Infantino also called on European nations to improve their own record on migrant workers before attacking Qatar and FIFA.
He said: “If Europe would really care about the destiny of these young people, Europe could do as Qatar did, create some legal channels where at least a number, a percentage of these workers could come.
“Lower revenues…give them some hope, give them some future. This means we shouldn’t point to what doesn’t work. Here in Qatar as well there are some things that don’t work. That needs to be addressed. The moral less giving, one sided, it’s just hypocrisy.

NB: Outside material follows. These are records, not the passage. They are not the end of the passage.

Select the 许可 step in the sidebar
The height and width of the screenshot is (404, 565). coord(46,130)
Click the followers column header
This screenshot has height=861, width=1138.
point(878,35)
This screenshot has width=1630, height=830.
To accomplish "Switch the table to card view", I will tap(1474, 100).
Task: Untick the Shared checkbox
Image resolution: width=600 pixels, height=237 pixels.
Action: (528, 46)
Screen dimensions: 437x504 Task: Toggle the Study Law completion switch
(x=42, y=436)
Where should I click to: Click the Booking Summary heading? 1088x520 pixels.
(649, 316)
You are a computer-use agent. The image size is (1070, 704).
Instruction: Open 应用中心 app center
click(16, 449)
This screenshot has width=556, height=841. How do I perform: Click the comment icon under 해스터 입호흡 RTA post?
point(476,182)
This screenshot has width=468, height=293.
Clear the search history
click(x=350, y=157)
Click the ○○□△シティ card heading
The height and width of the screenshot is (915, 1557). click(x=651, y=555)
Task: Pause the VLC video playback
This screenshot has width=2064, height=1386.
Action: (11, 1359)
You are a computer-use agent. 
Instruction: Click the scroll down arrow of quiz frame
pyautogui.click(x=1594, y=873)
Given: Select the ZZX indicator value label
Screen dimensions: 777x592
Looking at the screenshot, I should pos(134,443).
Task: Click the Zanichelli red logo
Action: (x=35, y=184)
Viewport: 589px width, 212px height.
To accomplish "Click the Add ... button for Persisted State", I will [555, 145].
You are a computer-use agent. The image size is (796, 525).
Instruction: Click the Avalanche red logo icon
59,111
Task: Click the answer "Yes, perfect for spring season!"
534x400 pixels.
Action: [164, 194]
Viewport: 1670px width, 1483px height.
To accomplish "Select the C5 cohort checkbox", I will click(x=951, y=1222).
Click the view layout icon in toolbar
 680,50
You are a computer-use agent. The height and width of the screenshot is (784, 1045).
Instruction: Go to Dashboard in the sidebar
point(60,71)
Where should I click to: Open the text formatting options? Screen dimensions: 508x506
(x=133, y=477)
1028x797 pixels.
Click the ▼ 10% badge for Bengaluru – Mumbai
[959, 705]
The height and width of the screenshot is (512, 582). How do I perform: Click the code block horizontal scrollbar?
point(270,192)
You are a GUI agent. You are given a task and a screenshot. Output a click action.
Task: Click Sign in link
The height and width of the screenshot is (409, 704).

“We need to give hope to Africans so that they don’t need to cross the Mediterranean in order to find, maybe, a better life but more probably death in the sea. We need to give opportunity and we need to give dignity, not by giving charity but by allowing the rest of the world to participate.”
Alcohol U-turn ‘a joint decision’
Infantino also addressed the abrupt, eleventh-hour decision by the Qatar authorities to ban the sale of alcohol at all eight World Cup stadiums just two days before the start of the tournament.
Alcohol was set to be served “in select areas within stadiums”, despite its sale being strictly controlled in Qatar. Those in corporate areas of stadiums at the tournament will still be able to purchase alcohol.
Addressing the U-turn, Infantino said: “If this is the biggest issue we have for the World Cup then I will resign immediately and go to the beach to relax. Let me first assure you that every decision taken at this World Cup is a joint decision between Qatar and Fifa.
"There will be many fan zones where you can buy alcohol in Qatar and fans can simultaneously drink alcohol. I think if for three hours a day you cannot drink a beer, you will survive.
"Especially because the same rules apply in France, Spain, Portugal and Scotland. Here it has become a big thing because it is a Muslim country? I don’t know why. We tried and that is why I give you the late change of policy. We tried to see if it was possible."